Change feed design patterns in Azure Cosmos DB

APPLIES TO: NoSQL

The Azure Cosmos DB change feed enables efficient processing of large datasets that have a high volume of writes. Change feed also offers an alternative to querying an entire dataset to identify what has changed. This article focuses on common change feed design patterns, design tradeoffs, and change feed limitations.

Azure Cosmos DB is well-suited for IoT, gaming, retail, and operational logging applications. A common design pattern in these applications is to use changes to the data to trigger other actions. Examples of these actions include:

  • Triggering a notification or a call to an API when an item is inserted, updated, or deleted.
  • Real-time stream processing for IoT or real-time analytics processing on operational data.
  • Data movement such as synchronizing with a cache, a search engine, a data warehouse, or cold storage.

The change feed in Azure Cosmos DB enables you to build efficient and scalable solutions for each of these patterns, as shown in the following image:

Diagram that shows using Azure Cosmos DB change feed to power real-time analytics and event-driven computing scenarios.

Event computing and notifications

The Azure Cosmos DB change feed can simplify scenarios that need to trigger a notification or send a call to an API based on a certain event. You can use the change feed processor to automatically poll your container for changes and then call an external API each time there's a write, update, or delete.

You can also selectively trigger a notification or send a call to an API based on specific criteria. For example, if you're reading from the change feed by using Azure Functions, you can put logic into the function to send a notification only if a condition is met. Although the Azure Function code would execute for each change, the notification would be sent only if the condition is met.
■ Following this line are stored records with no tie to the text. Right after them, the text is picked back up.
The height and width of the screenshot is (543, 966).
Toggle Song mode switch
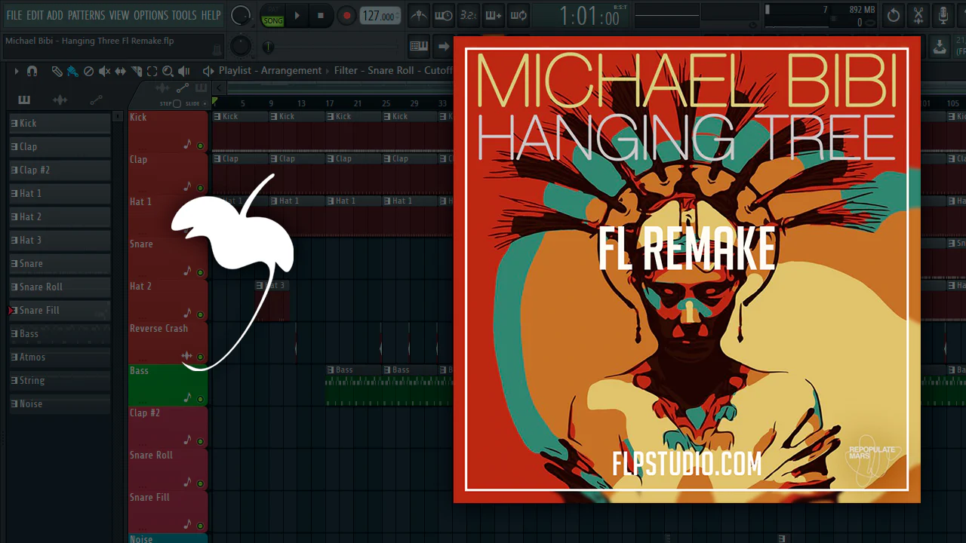pyautogui.click(x=272, y=17)

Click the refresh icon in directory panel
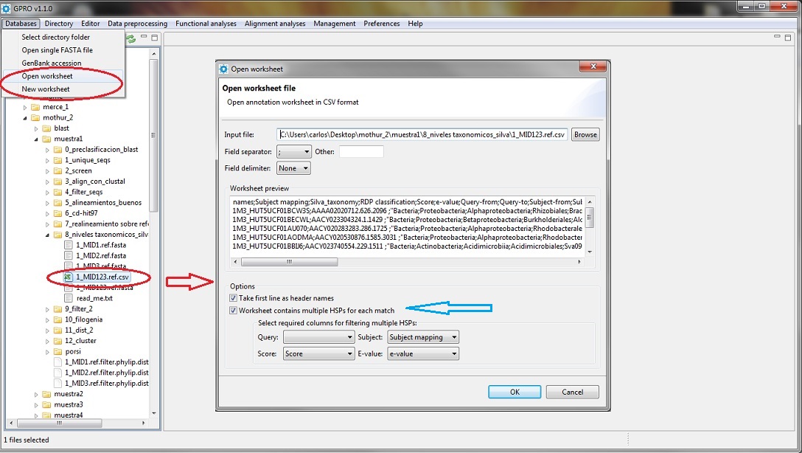click(x=131, y=38)
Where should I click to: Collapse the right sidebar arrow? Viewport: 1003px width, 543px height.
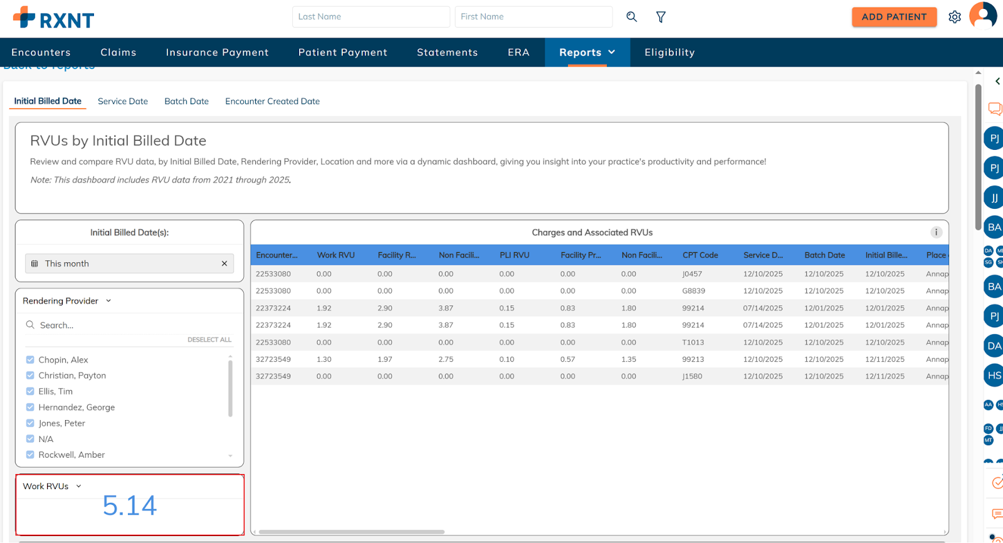pyautogui.click(x=997, y=81)
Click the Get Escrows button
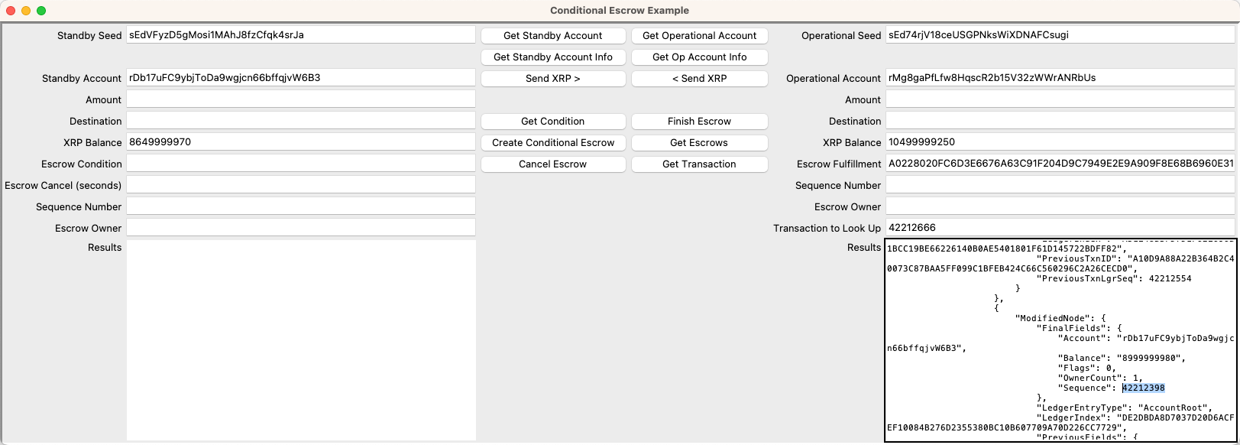Image resolution: width=1240 pixels, height=445 pixels. (x=699, y=142)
Real-time stream processing

The Azure Cosmos DB change feed can be used for real-time stream processing for IoT or real-time analytics processing on operational data. For example, you might receive and store event data from devices, sensors, infrastructure, and applications, and then process these events in real time by using Spark. The following image shows how you can implement a lambda architecture by using the Azure Cosmos DB change feed:

Diagram that shows an Azure Cosmos DB-based lambda pipeline for ingestion and query.
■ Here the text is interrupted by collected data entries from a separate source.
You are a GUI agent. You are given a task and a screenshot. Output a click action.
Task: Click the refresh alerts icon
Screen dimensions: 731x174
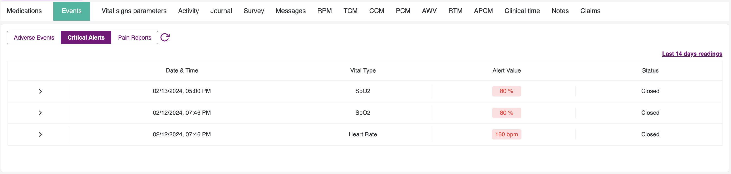click(x=165, y=37)
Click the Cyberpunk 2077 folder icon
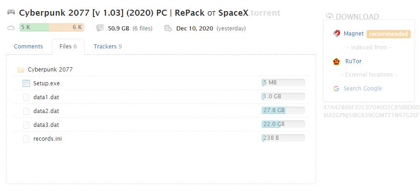This screenshot has width=420, height=191. point(20,70)
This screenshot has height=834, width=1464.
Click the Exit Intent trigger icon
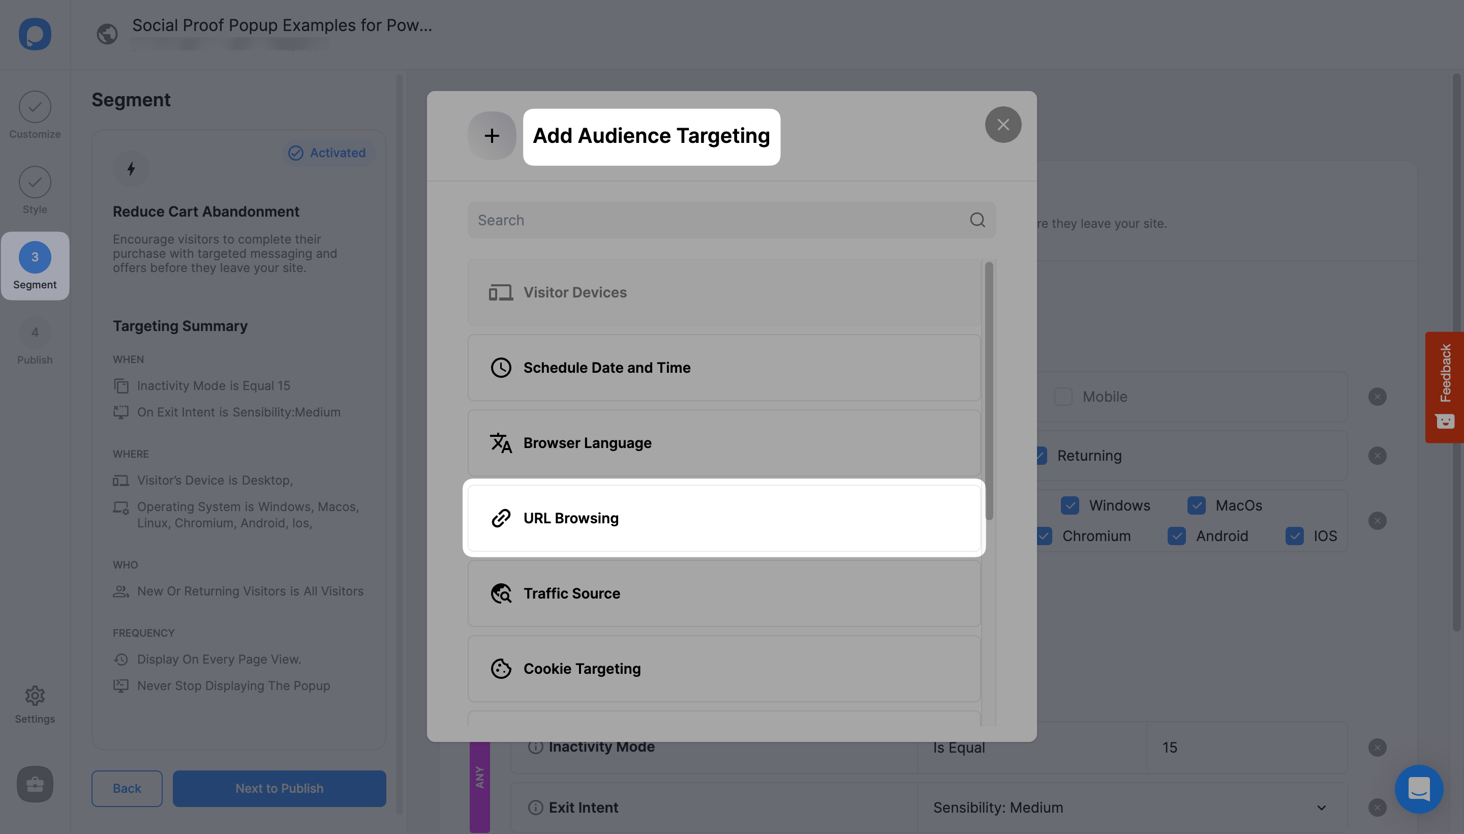coord(534,807)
In many cases, stream processing implementations first receive a high volume of incoming data into a temporary message queue such as Azure Event Hubs or Apache Kafka. The change feed is a great alternative due to Azure Cosmos DB's ability to support a sustained high rate of data ingestion with guaranteed low read and write latency. The advantages of the Azure Cosmos DB change feed over a message queue include:

Data persistence

Data that's written to Azure Cosmos DB shows up in the change feed. The data is retained in the change feed until it's deleted if you read by using latest version mode. Message queues typically have a maximum retention period. For example, Azure Event Hubs offers a maximum data retention of 90 days.

Query ability

In addition to reading from an Azure Cosmos DB container's change feed, you can run SQL queries on the data that's stored in Azure Cosmos DB. The change feed isn't a duplication of data that's already in the container, but rather, it's just a different mechanism of reading the data. Therefore, if you read data from the change feed, the data is always consistent with queries of the same Azure Cosmos DB container.

High availability

Azure Cosmos DB offers up to 99.999% read and write availability. Unlike many message queues, Azure Cosmos DB data can be easily multiple-regionally distributed and configured with an recovery time objective (RTO) of zero.
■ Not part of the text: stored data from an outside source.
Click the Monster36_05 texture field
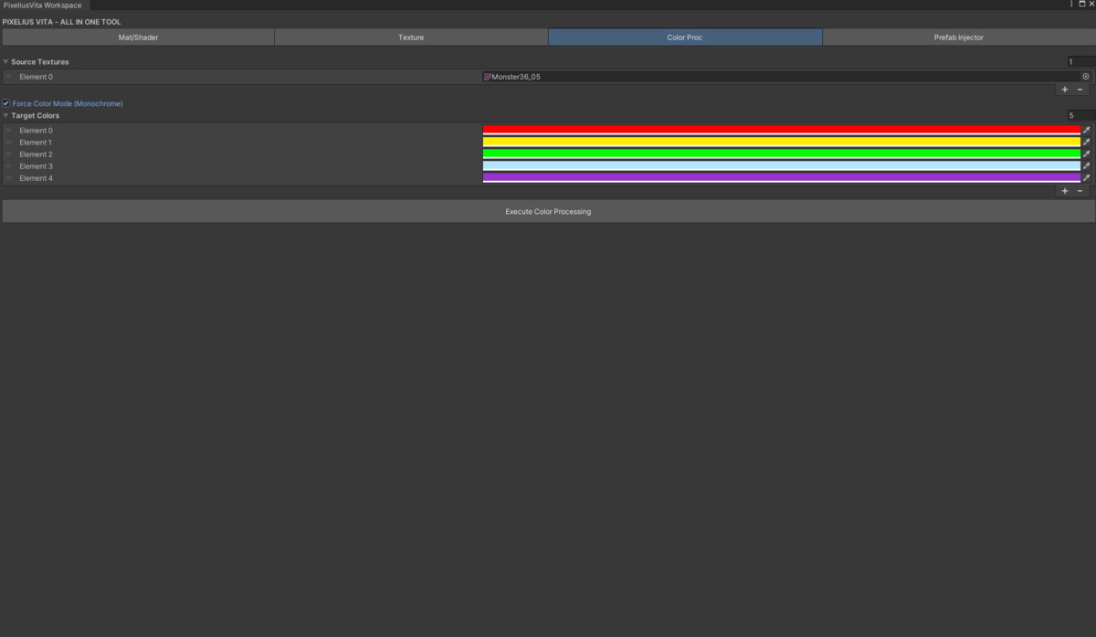781,77
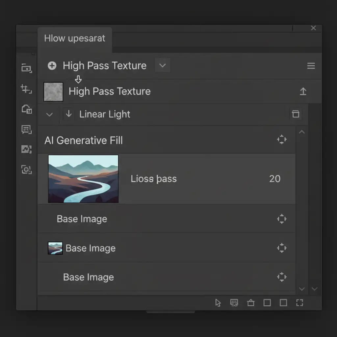The width and height of the screenshot is (337, 337).
Task: Click the crop tool icon in sidebar
Action: 26,89
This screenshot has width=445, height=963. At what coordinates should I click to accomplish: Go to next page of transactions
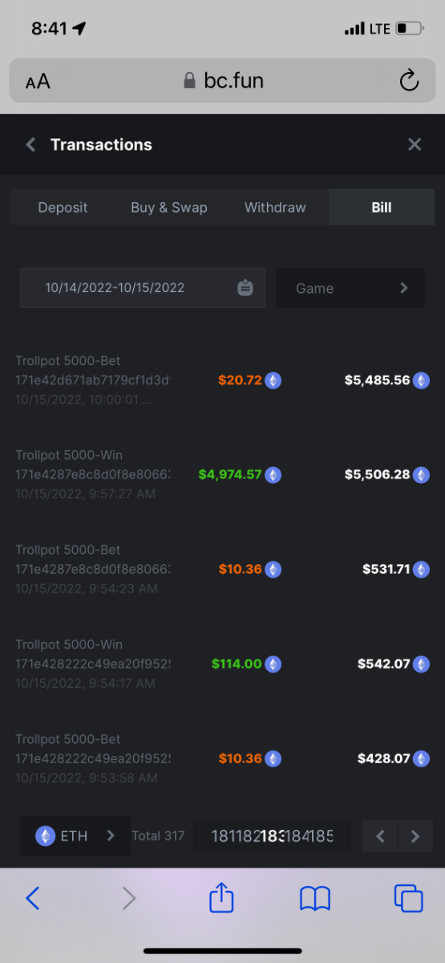point(415,836)
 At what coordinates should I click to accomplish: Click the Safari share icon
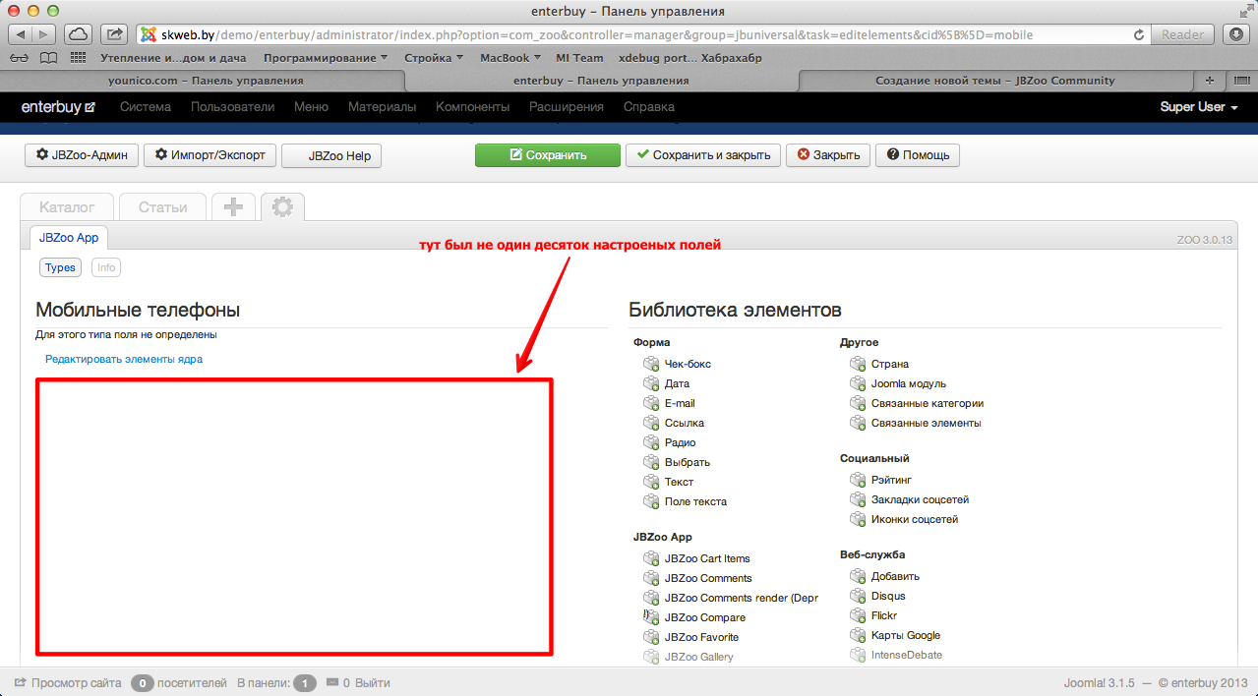click(x=115, y=34)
After you process items in the change feed, you can build a materialized view and persist aggregated values back in Azure Cosmos DB. If you're using Azure Cosmos DB to build a game, for example, you can use change feed to implement real-time leaderboards based on scores from completed games.

Data movement

You can also read from the change feed for real-time data movement.

For example, the change feed helps you perform the following tasks efficiently:

  • Update a cache, search index, or data warehouse with data that's stored in Azure Cosmos DB.

  • Perform zero-downtime migrations to another Azure Cosmos DB account or to another Azure Cosmos DB container that has a different logical partition key.

  • Implement an application-level data tiering and archival. For example, you can store "hot data" in Azure Cosmos DB and age out "cold data" to other storage systems such as Azure Blob Storage.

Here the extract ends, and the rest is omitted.